Una leve mejora que no alcanza para celebrar
Las cifras de 2026 muestran una mejoría respecto al mismo período del año anterior: 12 fallecidos en el primer trimestre de 2026 frente a 15 en el mismo lapso de 2025. Es una reducción real que el Observatorio Vial registra con cautela antes que con satisfacción.

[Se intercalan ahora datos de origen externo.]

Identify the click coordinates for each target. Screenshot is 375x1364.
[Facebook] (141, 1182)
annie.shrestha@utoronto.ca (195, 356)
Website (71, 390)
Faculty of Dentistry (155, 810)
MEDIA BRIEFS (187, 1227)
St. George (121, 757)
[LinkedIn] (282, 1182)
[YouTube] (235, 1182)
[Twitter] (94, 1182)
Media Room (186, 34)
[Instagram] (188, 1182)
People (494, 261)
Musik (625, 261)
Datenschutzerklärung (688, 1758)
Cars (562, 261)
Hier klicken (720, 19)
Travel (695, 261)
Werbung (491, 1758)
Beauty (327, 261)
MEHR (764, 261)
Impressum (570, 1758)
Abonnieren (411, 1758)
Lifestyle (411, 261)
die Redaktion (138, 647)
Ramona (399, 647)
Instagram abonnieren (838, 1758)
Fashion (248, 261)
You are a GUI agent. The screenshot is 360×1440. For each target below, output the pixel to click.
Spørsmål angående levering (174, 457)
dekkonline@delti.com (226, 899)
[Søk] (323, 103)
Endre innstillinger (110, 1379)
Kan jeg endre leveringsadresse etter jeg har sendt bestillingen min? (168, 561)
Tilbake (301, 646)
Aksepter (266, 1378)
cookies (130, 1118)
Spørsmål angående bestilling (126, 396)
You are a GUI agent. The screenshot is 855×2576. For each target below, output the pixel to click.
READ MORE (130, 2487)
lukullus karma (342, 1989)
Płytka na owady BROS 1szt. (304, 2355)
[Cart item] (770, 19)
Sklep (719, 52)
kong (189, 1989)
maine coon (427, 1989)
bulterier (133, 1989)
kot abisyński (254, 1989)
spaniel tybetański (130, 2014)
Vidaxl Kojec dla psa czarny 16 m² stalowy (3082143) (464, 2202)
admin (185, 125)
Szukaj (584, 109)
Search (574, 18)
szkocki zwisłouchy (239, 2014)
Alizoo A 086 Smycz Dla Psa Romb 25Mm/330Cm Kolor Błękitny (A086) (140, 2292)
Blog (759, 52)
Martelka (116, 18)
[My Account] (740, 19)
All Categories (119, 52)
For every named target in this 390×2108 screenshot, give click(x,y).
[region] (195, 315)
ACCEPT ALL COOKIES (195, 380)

Romero lo dejó claro: una leve mejora estadística no alcanza para bajar la guardia cuando detrás de cada número hay una familia que sufrió una pérdida que ningún indicador puede reparar.
El Consejo Provincial del jueves: políticas que deben ir más allá del discurso
Para abordar esta problemática de manera institucional, este jueves 16 de abril se realizará el Consejo Provincial de Seguridad Vial, con la participación del gobernador Ricardo Quintela, ministros del gabinete provincial y directores de tránsito de toda la provincia. El objetivo declarado es unificar criterios y fortalecer las políticas de educación vial en todos los departamentos riojanos.
La convocatoria es una señal política correcta. El desafío es que el encuentro produzca decisiones concretas y medibles antes que declaraciones de buenas intenciones. La seguridad vial en La Rioja tiene un diagnóstico claro: motociclistas jóvenes, entornos urbanos, conductas de riesgo evitables. Lo que falta es la voluntad sostenida —institucional, presupuestaria y cultural— de traducir ese diagnóstico en políticas que salven vidas antes de que el próximo informe trimestral vuelva a poner números a tragedias que pudieron no haber ocurrido.